[WHAT THIS TASK INVOLVES]: Reproduce all of the material, keeping each line intact.

[EXTRACTED MATERIAL]:
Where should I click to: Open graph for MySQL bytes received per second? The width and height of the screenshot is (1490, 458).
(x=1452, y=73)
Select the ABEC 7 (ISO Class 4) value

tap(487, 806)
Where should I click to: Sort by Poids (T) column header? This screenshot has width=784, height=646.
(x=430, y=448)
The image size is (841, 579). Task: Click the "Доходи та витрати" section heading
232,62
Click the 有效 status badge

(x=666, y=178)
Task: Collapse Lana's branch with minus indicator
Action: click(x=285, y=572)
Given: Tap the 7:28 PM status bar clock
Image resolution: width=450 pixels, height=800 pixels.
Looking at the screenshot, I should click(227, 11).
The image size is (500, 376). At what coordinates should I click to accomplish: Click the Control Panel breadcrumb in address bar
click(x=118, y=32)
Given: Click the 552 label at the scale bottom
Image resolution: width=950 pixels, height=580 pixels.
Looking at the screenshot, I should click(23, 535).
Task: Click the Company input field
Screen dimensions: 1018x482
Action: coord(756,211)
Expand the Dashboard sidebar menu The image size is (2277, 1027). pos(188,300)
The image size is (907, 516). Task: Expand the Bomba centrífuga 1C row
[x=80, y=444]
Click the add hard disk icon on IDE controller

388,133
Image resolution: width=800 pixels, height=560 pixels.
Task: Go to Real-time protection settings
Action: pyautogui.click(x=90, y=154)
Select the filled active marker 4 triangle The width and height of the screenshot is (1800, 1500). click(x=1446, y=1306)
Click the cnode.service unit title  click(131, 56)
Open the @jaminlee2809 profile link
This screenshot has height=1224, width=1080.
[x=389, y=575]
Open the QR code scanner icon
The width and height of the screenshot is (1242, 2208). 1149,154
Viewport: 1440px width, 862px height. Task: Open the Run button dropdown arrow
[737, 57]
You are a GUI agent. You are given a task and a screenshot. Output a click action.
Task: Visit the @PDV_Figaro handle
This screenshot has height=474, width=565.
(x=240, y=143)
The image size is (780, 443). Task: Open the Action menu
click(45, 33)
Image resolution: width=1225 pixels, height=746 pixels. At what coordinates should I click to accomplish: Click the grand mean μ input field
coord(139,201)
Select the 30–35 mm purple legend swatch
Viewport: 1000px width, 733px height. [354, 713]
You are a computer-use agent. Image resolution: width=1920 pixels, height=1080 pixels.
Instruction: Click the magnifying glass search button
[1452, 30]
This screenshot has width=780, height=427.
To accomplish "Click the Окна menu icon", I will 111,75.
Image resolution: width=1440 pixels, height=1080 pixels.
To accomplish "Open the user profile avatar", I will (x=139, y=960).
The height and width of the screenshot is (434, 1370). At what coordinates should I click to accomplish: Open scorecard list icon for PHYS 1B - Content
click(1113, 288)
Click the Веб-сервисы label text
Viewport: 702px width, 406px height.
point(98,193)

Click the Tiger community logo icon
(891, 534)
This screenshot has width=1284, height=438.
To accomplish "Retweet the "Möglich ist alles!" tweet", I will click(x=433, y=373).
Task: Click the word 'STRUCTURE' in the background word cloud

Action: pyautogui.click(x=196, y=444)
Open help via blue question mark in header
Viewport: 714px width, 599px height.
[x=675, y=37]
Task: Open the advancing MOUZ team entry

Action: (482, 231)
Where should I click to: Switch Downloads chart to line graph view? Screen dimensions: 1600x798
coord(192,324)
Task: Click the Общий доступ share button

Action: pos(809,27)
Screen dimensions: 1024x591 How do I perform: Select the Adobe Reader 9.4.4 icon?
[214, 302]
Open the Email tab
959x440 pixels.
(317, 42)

[SOLUTION TO THE EXERCISE]:
Where should I click to: Open graph for MySQL bytes received per second? The width and height of the screenshot is (1490, 458).
(x=1452, y=73)
Select the ABEC 7 (ISO Class 4) value

tap(487, 806)
Where should I click to: Sort by Poids (T) column header? This screenshot has width=784, height=646.
(x=430, y=448)
The image size is (841, 579). Task: Click the "Доходи та витрати" section heading
232,62
Click the 有效 status badge

(x=666, y=178)
Task: Collapse Lana's branch with minus indicator
Action: click(x=285, y=572)
Given: Tap the 7:28 PM status bar clock
Image resolution: width=450 pixels, height=800 pixels.
Looking at the screenshot, I should click(227, 11).
The image size is (500, 376). At what coordinates should I click to accomplish: Click the Control Panel breadcrumb in address bar
click(x=118, y=32)
Given: Click the 552 label at the scale bottom
Image resolution: width=950 pixels, height=580 pixels.
Looking at the screenshot, I should click(23, 535).
Task: Click the Company input field
Screen dimensions: 1018x482
Action: coord(756,211)
Expand the Dashboard sidebar menu The image size is (2277, 1027). pos(188,300)
The image size is (907, 516). Task: Expand the Bomba centrífuga 1C row
[x=80, y=444]
Click the add hard disk icon on IDE controller

388,133
Image resolution: width=800 pixels, height=560 pixels.
Task: Go to Real-time protection settings
Action: pyautogui.click(x=90, y=154)
Select the filled active marker 4 triangle The width and height of the screenshot is (1800, 1500). click(x=1446, y=1306)
Click the cnode.service unit title  click(131, 56)
Open the @jaminlee2809 profile link
This screenshot has height=1224, width=1080.
[x=389, y=575]
Open the QR code scanner icon
The width and height of the screenshot is (1242, 2208). 1149,154
Viewport: 1440px width, 862px height. Task: Open the Run button dropdown arrow
[737, 57]
You are a GUI agent. You are given a task and a screenshot. Output a click action.
Task: Visit the @PDV_Figaro handle
This screenshot has height=474, width=565.
(x=240, y=143)
The image size is (780, 443). Task: Open the Action menu
click(45, 33)
Image resolution: width=1225 pixels, height=746 pixels. At what coordinates should I click to accomplish: Click the grand mean μ input field
coord(139,201)
Select the 30–35 mm purple legend swatch
Viewport: 1000px width, 733px height. [354, 713]
You are a computer-use agent. Image resolution: width=1920 pixels, height=1080 pixels.
Instruction: Click the magnifying glass search button
[1452, 30]
This screenshot has width=780, height=427.
To accomplish "Click the Окна menu icon", I will 111,75.
Image resolution: width=1440 pixels, height=1080 pixels.
To accomplish "Open the user profile avatar", I will (x=139, y=960).
The height and width of the screenshot is (434, 1370). At what coordinates should I click to accomplish: Open scorecard list icon for PHYS 1B - Content
click(1113, 288)
Click the Веб-сервисы label text
Viewport: 702px width, 406px height.
point(98,193)

Click the Tiger community logo icon
(891, 534)
This screenshot has width=1284, height=438.
To accomplish "Retweet the "Möglich ist alles!" tweet", I will click(x=433, y=373).
Task: Click the word 'STRUCTURE' in the background word cloud

Action: pyautogui.click(x=196, y=444)
Open help via blue question mark in header
Viewport: 714px width, 599px height.
[x=675, y=37]
Task: Open the advancing MOUZ team entry

Action: (482, 231)
Where should I click to: Switch Downloads chart to line graph view? Screen dimensions: 1600x798
coord(192,324)
Task: Click the Общий доступ share button

Action: pos(809,27)
Screen dimensions: 1024x591 How do I perform: Select the Adobe Reader 9.4.4 icon?
[214, 302]
Open the Email tab
959x440 pixels.
(317, 42)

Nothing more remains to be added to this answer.